AbstractRegulatory human health risk assessment of chemicals ideally requires integration of toxicokinetic absorption, distribution, metabolism, and excretion where the respiratory system is a principal exposure route and threshold site for absorption. This study evaluated the permeability capacity of an in vitro human airway epithelium cell model (MucilAir™). Initially, definition of the in vitro method, including development of standard operating procedure confirmation of transferability and assurance of reproducible performance, was established in a preliminary phase involving two independent laboratories using six chemicals (propranolol, atenolol, nicotine, cadmium dichloride, cobalt chloride, and ammonium hexachloroplatinate). A follow-up investigation of method relevance, measuring relative permeability of 30 chemicals, in 1 laboratory is also reported. Absorption through the lung barrier model was determined as apparent permeability coefficient (Papp) following apical and basolateral exposure to nontoxic concentrations. Papp was calculated from chemical concentrations crossing the cell barrier at appropriate time intervals.
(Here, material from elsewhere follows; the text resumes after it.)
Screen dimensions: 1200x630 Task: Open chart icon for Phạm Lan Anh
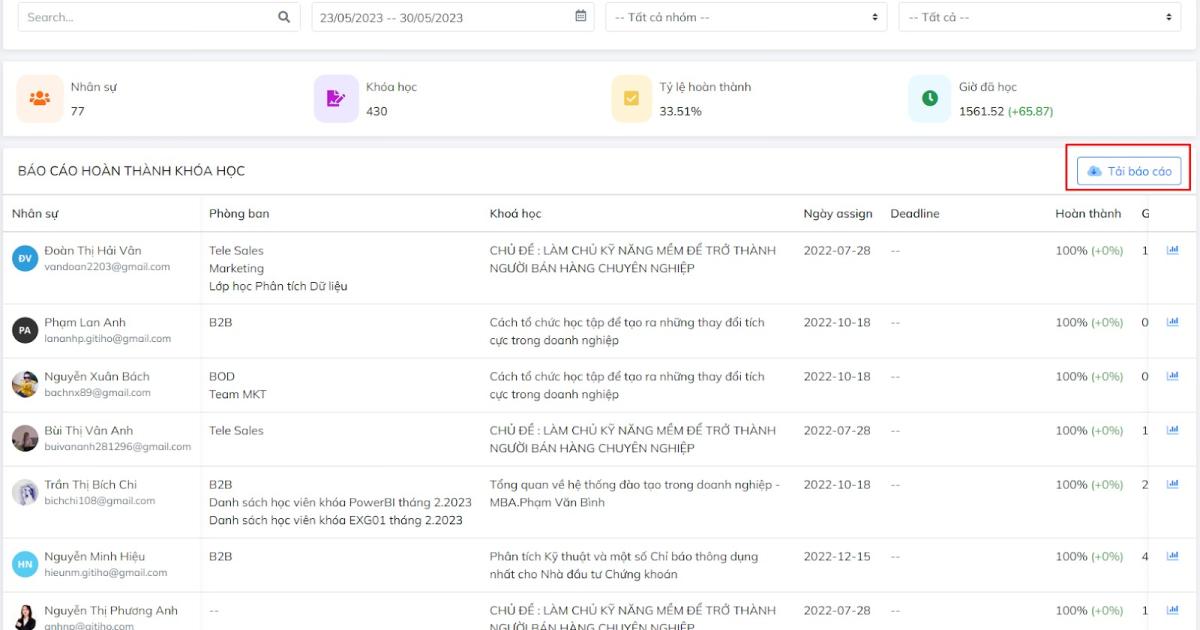[x=1173, y=322]
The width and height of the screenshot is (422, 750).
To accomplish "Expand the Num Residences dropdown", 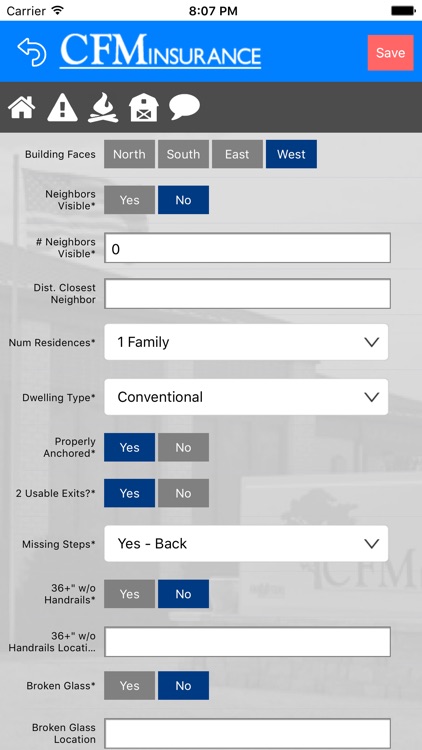I will tap(246, 342).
Comparative permeability of nasal and bronchial epithelium is also reported. Overall, the results demonstrate that MucilAir is an effective barrier model for assessing the permeability of different classes of compounds across the human airway epithelium. Results indicate a generally higher permeability of the airway epithelium for organic compounds compared to inorganic chemicals, with a low-protein-mediated efflux as permeability mechanism. The in vitro test system provides a robust and transferable method for determination of pulmonary absorption, relevant to toxicokinetic modeling and integration into risk assessment of chemicals.